# India Tax refund to firm per onsite assignment



## grandkle (Feb 8, 2015)

Hi,

I was on an long term assignment abroad for couple of years on an Indian firm's payroll. 
My firm paid all my onsite expenses while on work deputation but my regular monthly payroll ran in India. My case got qualified for Dual Taxation (Tax equalization policy) and got my taxes waived of in India while taxes were filed for abroad expenses. 

Apparently my firm took a signed consent(not on stamp paper) that whatever refund we get from India IT dept is to be given back to the firm even though its tax refund on my paychecks.

Question: Is it possible that firm;s to make such a claim in first place? In worst case scenarios would this even be a case worth for litigation?

Please help answer my questions?
NOTE: i am no linger the that firm.


----------



## BBCWatcher (Dec 28, 2012)

I'm not sure I understand the question. However, as a general matter, if you are "tax equalized" then your employer (and their accountant) try to make sure you receive a particular after-tax income.
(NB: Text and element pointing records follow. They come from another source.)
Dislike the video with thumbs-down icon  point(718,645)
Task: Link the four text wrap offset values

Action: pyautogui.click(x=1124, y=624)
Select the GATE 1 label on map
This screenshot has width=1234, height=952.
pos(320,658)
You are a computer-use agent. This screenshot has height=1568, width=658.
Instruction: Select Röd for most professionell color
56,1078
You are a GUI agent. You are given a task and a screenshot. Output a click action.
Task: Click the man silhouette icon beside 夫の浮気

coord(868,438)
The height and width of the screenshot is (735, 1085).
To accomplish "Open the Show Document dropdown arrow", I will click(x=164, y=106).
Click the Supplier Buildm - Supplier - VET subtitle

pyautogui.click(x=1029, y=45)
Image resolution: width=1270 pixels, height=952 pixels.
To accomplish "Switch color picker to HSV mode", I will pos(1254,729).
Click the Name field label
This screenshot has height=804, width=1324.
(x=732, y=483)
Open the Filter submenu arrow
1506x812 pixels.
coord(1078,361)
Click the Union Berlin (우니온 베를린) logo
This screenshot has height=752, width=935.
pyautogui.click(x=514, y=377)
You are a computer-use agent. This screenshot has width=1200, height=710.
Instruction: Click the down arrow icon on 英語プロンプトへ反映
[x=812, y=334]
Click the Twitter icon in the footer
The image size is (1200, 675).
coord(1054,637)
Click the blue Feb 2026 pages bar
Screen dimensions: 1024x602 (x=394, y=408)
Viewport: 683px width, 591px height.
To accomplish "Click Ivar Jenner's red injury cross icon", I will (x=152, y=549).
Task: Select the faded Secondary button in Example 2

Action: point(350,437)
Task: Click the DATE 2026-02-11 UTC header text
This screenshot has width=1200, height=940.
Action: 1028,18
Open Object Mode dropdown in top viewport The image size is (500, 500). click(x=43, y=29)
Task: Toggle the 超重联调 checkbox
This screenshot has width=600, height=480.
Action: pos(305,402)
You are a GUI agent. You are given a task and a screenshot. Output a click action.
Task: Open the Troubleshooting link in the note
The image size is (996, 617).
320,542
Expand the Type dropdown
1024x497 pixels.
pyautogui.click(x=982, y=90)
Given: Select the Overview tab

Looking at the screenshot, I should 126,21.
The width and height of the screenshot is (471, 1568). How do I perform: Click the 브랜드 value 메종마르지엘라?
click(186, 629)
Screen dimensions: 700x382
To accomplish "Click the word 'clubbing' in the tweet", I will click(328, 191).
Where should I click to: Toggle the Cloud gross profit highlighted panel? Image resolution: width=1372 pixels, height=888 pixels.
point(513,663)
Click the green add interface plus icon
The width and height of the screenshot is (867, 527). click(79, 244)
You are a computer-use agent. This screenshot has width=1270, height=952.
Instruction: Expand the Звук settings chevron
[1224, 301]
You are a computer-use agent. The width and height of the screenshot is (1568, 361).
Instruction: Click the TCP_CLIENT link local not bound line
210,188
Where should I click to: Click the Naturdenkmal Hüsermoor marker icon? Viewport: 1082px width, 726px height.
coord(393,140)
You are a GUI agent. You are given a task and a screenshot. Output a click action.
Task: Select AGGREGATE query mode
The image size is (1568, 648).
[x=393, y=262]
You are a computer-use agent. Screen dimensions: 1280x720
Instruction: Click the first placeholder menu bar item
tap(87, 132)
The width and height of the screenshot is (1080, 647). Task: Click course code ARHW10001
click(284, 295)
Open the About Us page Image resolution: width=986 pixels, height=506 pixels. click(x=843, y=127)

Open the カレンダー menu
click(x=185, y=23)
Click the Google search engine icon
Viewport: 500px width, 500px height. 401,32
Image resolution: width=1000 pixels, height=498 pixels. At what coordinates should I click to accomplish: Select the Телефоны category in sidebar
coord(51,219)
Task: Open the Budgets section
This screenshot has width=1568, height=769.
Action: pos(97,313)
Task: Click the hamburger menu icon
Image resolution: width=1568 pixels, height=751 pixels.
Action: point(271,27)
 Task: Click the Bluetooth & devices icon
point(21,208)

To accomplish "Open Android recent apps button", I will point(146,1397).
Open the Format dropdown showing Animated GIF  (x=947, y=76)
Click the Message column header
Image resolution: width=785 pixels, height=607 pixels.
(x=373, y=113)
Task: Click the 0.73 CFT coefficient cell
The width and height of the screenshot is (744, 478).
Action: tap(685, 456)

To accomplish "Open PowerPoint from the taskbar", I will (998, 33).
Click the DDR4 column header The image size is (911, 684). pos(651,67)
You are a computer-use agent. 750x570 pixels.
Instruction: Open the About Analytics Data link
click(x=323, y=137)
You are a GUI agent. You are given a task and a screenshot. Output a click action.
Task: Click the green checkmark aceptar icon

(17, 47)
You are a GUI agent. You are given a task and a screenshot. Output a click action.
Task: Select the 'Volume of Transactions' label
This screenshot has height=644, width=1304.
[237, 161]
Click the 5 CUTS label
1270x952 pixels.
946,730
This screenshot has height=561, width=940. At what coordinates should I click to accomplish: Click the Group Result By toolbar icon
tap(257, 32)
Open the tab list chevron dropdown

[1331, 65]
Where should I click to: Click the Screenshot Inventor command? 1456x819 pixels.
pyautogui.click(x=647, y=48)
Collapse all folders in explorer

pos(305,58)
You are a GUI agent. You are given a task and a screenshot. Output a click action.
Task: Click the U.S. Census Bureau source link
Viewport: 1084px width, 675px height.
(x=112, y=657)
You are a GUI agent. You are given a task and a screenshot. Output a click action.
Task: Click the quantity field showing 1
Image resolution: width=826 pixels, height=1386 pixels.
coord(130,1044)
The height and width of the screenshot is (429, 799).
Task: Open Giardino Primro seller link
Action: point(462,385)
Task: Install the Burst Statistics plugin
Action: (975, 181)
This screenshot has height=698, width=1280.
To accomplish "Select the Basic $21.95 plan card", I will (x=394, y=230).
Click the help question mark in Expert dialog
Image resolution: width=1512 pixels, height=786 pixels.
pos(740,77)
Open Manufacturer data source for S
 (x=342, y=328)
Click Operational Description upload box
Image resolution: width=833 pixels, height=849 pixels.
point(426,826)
As long as you have received that particular after-tax income result, and as long as they and you have followed the law (including tax laws), they've fully satisfied their obligations. Any tax refunds or additional tax payments are their benefit/responsibility. You don't get to "double dip" by enjoying tax refunds that would increase your after-tax income beyond what they promised. That's what tax equalization means: they take the "tax bet," not you. If they do better than expected from a tax point of view, then that's their benefit.


----------



## Bevdeforges (Nov 16, 2007)

Further to BBCWatcher's points, "tax equalization" is normally a company policy, not part of the various tax treaties themselves. I suspect you don't have a reason for litigation on the issue.
Cheers,
Bev


----------